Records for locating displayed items
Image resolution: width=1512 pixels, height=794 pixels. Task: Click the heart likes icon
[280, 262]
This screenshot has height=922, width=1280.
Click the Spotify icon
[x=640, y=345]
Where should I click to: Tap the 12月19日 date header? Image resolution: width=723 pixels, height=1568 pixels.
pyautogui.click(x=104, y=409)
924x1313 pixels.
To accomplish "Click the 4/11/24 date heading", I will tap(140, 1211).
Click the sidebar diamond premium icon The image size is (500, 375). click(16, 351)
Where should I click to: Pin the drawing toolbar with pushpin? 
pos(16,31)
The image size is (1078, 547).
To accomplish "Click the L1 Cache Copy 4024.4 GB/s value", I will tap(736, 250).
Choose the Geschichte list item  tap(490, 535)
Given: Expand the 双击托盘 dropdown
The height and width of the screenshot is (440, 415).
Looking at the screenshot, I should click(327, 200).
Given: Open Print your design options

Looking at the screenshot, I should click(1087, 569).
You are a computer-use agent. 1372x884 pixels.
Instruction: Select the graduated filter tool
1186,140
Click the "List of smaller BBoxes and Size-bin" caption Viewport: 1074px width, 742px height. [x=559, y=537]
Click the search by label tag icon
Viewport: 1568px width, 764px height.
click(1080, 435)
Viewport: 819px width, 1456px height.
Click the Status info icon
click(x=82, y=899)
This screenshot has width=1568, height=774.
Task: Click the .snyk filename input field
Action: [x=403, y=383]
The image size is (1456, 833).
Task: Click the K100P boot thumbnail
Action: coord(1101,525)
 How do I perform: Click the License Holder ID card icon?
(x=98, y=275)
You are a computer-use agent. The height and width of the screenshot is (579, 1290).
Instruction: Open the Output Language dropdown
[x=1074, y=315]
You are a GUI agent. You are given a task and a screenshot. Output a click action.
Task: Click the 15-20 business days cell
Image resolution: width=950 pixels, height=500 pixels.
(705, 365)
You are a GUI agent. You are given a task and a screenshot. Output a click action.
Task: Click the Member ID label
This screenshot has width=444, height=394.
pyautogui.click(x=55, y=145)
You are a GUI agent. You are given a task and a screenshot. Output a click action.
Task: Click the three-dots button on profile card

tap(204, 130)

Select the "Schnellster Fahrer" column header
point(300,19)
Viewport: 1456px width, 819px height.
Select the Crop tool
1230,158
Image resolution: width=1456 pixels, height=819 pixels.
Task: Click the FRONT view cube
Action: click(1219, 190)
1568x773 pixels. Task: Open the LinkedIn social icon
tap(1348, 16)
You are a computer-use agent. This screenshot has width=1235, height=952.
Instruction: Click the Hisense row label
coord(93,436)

Your task → Please convert the stretch of the records from the line containing "The image size is (1078, 547)." through the line containing "Choose the Geschichte" into a Markdown table with the columns Number and Line, omitting any blank lines.

Solution for this exercise →
| Number | Line |
|---|---|
| 1 | The image size is (1078, 547). |
| 2 | To accomplish "Click the L1 Cache Copy 4024.4 GB/s value", I will tap(736, 250). |
| 3 | Choose the Geschichte list item  tap(490, 535) |